Unless we're talking rapid failure, I'd think anything striped would
be faster than the bare drive alone.
> 2) Second lesson - prepare to build a few RAID configurations and
> TEST, TEST, TEST __BEFORE__ (BEFORE!!!) you make _ANY_ decision about
> what sort of RAID you really want. There are a LOT of parameter
> choices that effect performance, reliability, capacity and I think to
> some extent your ability to change RAID types later on. To name a few:
> The obvious RAID type (0,1,2,3,4,5,6,10, etc.) but also chunk size,
> metadata type, physical layout for certain RAID types, etc. I strongly
> suggest building 5-10 different configurations and testing them with
> bonnie++ to gauge speed. I didn't do enough of this before I built
> this system and I've been dealing with the effects ever since.
I'm familiar with the different RAID types and how they operate.
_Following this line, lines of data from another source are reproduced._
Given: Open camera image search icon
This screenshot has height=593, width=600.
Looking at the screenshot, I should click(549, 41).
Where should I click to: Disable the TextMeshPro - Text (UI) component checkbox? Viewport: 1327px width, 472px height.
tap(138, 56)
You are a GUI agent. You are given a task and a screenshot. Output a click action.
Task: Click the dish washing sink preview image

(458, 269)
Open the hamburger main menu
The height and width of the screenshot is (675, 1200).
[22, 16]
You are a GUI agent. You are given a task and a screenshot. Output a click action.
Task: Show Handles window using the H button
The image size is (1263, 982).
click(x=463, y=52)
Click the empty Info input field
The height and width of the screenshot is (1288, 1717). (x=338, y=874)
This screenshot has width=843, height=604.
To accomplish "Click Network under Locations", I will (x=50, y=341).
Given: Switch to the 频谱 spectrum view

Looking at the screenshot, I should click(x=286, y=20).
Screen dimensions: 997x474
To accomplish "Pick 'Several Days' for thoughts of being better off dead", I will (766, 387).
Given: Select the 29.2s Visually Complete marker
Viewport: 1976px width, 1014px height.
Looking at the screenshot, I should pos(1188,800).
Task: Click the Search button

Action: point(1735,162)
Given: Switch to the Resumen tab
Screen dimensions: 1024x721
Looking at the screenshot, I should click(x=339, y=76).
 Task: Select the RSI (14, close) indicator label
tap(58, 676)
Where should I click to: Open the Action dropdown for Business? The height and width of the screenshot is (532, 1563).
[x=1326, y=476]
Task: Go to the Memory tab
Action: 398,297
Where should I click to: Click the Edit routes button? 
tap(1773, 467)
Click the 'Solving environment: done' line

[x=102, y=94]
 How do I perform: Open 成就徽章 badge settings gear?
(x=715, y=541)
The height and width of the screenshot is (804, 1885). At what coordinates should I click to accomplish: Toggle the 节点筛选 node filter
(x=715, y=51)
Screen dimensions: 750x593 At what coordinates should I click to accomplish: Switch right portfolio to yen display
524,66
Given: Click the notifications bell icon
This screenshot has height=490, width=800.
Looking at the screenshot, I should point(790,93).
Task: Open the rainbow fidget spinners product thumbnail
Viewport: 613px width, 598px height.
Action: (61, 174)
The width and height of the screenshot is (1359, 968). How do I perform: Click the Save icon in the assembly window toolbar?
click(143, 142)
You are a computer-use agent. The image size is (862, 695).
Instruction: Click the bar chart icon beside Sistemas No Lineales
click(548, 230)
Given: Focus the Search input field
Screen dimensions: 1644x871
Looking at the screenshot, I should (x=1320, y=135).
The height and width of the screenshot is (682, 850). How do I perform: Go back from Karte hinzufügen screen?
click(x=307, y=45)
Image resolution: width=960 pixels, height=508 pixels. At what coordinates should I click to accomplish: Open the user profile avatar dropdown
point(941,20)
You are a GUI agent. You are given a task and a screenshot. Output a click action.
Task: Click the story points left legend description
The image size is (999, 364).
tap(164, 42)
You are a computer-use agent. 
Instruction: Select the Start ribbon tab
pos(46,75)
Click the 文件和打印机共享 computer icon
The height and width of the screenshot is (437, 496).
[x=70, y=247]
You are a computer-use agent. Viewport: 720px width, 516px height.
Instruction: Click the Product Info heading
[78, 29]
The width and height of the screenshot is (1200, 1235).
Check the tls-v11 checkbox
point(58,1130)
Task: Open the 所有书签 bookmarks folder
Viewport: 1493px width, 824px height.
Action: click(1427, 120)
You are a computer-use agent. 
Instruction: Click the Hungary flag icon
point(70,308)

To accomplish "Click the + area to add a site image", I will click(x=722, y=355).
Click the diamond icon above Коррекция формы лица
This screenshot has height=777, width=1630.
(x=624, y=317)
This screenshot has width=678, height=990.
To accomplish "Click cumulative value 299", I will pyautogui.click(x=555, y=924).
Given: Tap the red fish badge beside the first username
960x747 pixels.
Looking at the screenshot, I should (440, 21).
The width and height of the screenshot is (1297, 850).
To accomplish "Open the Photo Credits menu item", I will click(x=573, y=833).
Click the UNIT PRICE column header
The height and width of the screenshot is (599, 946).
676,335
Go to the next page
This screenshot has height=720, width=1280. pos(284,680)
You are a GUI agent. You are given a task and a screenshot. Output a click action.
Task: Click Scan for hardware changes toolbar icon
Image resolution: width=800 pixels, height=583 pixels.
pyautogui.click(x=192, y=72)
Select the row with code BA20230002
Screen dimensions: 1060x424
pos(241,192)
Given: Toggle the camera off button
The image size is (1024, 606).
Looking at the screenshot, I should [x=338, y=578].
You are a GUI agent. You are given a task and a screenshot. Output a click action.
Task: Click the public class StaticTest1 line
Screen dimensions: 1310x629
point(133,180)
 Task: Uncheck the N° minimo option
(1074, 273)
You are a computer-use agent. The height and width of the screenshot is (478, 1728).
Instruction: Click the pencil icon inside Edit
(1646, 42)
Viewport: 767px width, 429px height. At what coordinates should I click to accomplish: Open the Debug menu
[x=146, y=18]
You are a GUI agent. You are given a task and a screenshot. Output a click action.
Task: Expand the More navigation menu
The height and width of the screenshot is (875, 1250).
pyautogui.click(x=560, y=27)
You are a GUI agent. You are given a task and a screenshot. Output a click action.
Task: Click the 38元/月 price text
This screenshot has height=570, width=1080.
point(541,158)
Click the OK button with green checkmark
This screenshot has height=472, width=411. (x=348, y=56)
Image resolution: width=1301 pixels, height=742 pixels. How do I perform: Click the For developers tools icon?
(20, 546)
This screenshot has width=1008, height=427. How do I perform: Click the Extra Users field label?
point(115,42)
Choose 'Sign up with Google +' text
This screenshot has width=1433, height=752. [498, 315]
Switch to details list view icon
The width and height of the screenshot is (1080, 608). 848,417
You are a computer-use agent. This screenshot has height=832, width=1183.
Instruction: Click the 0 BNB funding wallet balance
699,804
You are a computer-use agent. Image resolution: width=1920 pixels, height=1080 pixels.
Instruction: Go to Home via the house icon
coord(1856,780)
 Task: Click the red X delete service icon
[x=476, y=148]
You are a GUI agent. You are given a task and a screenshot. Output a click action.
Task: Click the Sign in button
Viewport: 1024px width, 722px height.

I'm
familiar with some of the impacts of chunk size, what that can mean in
impacts on caching and sector overlap (for SSD and 2TB+ drives, at
The purpose of this array (or set of arrays) is for volume aggregation
with a touch of redundancy. Speed is a tertiary concern, and if it
becomes a real issue, I'll adapt; I've got 730GB left free on the
system's primary disk which I can throw into the mix any which way.
(use it raw as I currently am, or stripe a logical volume into it...)
> 3) Third lesson - think deeply about what happens when 1 drive goes
> bad and you are in the process of fixing the system. Do you have a
> spare drive ready?
Don't plan to, but I don't plan on storing vital or
operations-dependent data in the volume without backup. These are
going to be volumes of convenience.
> Is it in the box? Hot or cold? What happens if a
> second drive in the system fails while you're rebuilding the RAID?
Drop the failed drives, rebuild with the remaining drives, copy back a backup.
> It's from the same manufacturing lot so it probably suffers from the
> same weaknesses. My decision for the most part was (for data or system
> drives) 3-drive RAID1 or 5-drive RAID6. For backup I went with 5-drive
> RAID5. It all makes me feel good, but it's too complicated.
> 4) Lastly - as they say all the time on the mdadm list: RAID is not a backup.
Absolutely. I've had discussions of RAID and disk storage many times
with some rather apt and experienced friends, but dmraid and btrfs are
relatively new on the block, and the gentoo-user list is a new,
mostly-untapped resource of expertise. I wanted to pick up any
additional knowledge or references I hadn't heard before.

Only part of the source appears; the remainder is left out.